後者においても経済センサス等でデータは取りやすそうです。

また、b)については、⾃治体が資料を作成し証明する必要があるとのことで
自治体の行動に依存することになりそうです。

補助上限額は、従業員数に応じ設定されております。
また、補助率は中小企業で2/3です。

この「産業構造転換枠」は補助上限額、補助率、要件の難易性小などから
相応の方が申請されるものと見込まれます。

サプライチェーン強靱化枠

 
2023年度事業再構築補助金ーサプライチェーン強靭化枠
上図から言えることは、
①認定経営革新等支援機関と協働で事業計画書を策定すること
②補助事業終了後3~5年で付加価値額あるいは一人当たり付加価値額が年率平均5.0%以上
 増加させる計画であること
③製造拠点を国内回帰する事業であること
a)取引先から国内での増産要請があること
b)取り組む事業が、過去〜今後のいずれか10年間で、市場規模が10%以上拡⼤する
 業種・業態に属していること
④③以下の賃⾦引き上げ等要件をいずれも満たしていること。
・交付決定時点で、設備投資する事業場内最低賃⾦が地域別最低賃⾦より30円以上⾼いこと。
・ただし、新規⽴地の場合は、当該新事業場内最低賃⾦が地域別最低賃⾦より30円以上⾼く
 なる雇⽤計画を⽰すこと
・事業終了後3〜5年で給与⽀給総額を平均2%以上増加させること
が要件のようです。

③b)について、対象となる業種・業態は、事務局が指定するようです。
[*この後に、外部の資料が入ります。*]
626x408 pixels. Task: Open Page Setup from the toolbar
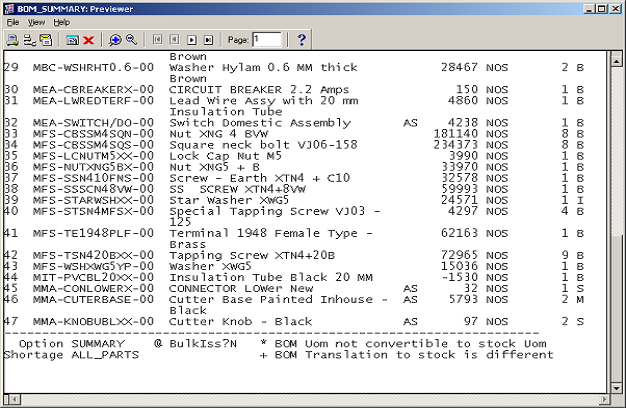tap(29, 40)
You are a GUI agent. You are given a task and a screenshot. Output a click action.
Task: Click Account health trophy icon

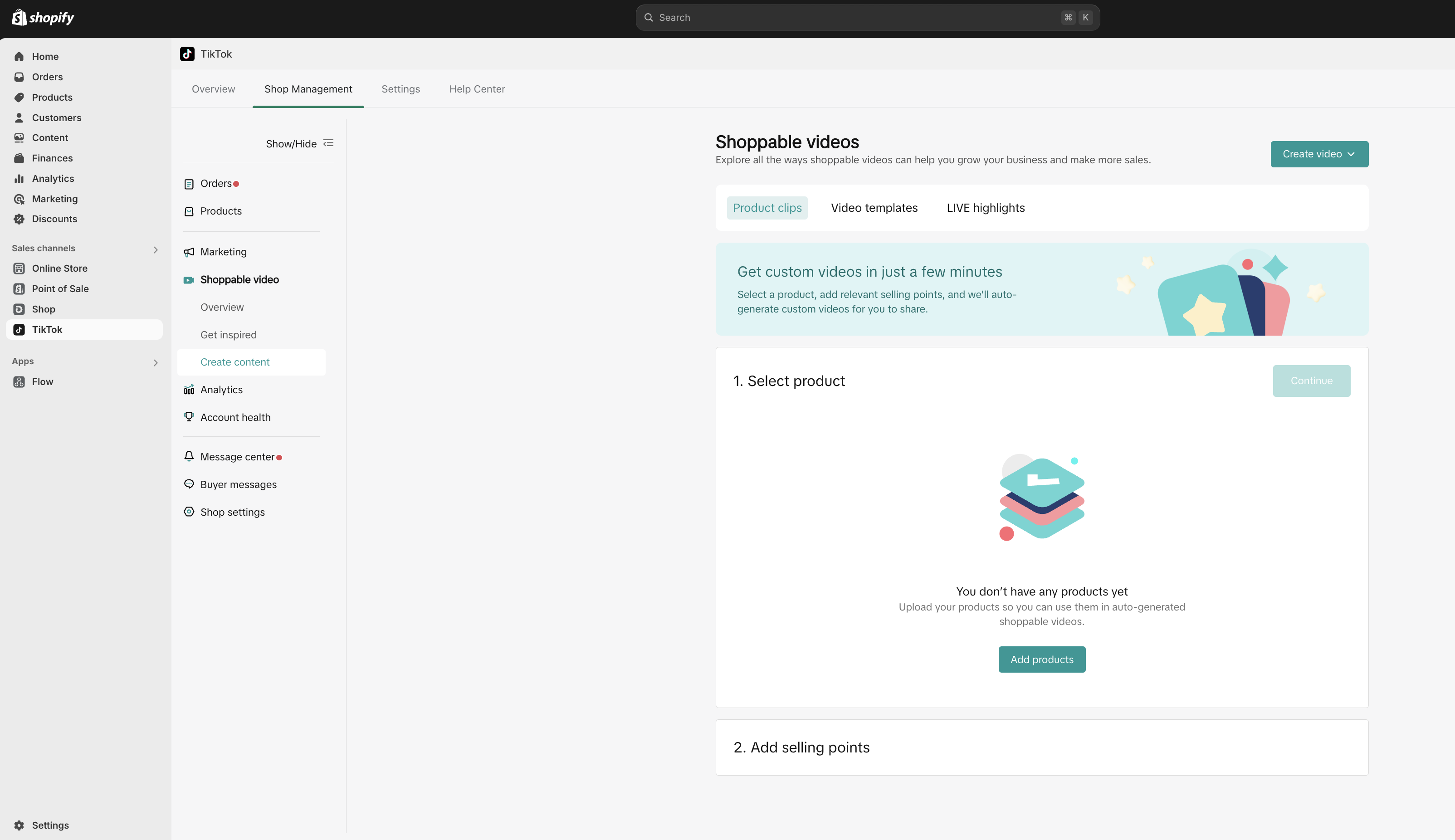point(189,417)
また、
指定された業種・業態以外であっても、応募時に要件を満たす業種・業態である旨データを提出し、
認められた場合には対象となり得るようです。
これは、「成長枠」と同様です

補助上限額は5億円と高額です。

全体的な文脈から、
海外生産等している企業が国内生産等に拠点変更するケースでの補助金なのか
建材のように中国生産が主流なものを自社で生産(国内回帰)することなのか
一寸、迷うところです。 

物価⾼騰対策・回復再⽣応援枠

 
2023年度事業再構築補助金ー物価⾼騰対策・回復再⽣応援枠
上図等から伺えることは
①認定経営革新等支援機関と協働で事業計画書を策定すること
②補助事業終了後3~5年で付加価値額あるいは一人当たり付加価値額が年率平均3.0%以上
 増加させる計画であること
③2022年1⽉以降の連続する6か⽉間のうち、任意の3か⽉の合計売上⾼が、
 2019~2021年と⽐較して10%以上減少していること
 あるいは、
 中⼩企業活性化協議会等から⽀援を受け、再⽣計画等を策定していること
といったことが申請要件のようです。

物価高騰の影響で経営に苦しんでいる方の中には、
売上高は10%も下がっていないがコストアップが営業利益を下降させている
といった方が結構おられるでしょう

そういった方は、付加価値額(営業利益+人件費+減価償却費)が
15%以上下がっていないか
、ここ確認してみましょう

補助上限額は、従業員数に応じ設定されております。
また、補助率は中小企業で、一定額までは3/4、それを超え上限額までの部分は2/3
となるようです。
つまり、従業員数5人以下の企業で補助対象経費が1,300万円であったら、
・400万円×3/4=300万円
・900万円×2/3=600万円
・合計      900万円 となります。

最低賃金枠

 
2023年度事業再構築補助金ー最低賃金枠
上図等から伺えることは
①認定経営革新等支援機関と協働で事業計画書を策定すること
②補助事業終了後3~5年で付加価値額あるいは一人当たり付加価値額が年率平均3.0%以上
 増加させる計画であること
③2022年1⽉以降の連続する6か⽉間のうち、任意の3か⽉の合計売上⾼が、
 2019~2021年と⽐較して10%以上減少していること
といったことが申請要件のようです。

仕組み的には以前とあまり変わっていないです。
強いて、変わったところと言えば、比較対象時期が直近となったことです。

補助上限額は、従業員数に応じ設定されており、補助率は、一律で2/3
これは、従来と変わっていません

他方、
第7回公募でも採択率は8割を超えています。
ただし、申請者は全体の1%強とかなり低かったです。

理由は、ほかの枠と比べて補助金額が低いので、最低賃金枠でなく、
採択率は低いが補助金額の高い「通常枠」で申請された方が多かったのだろうと考えます。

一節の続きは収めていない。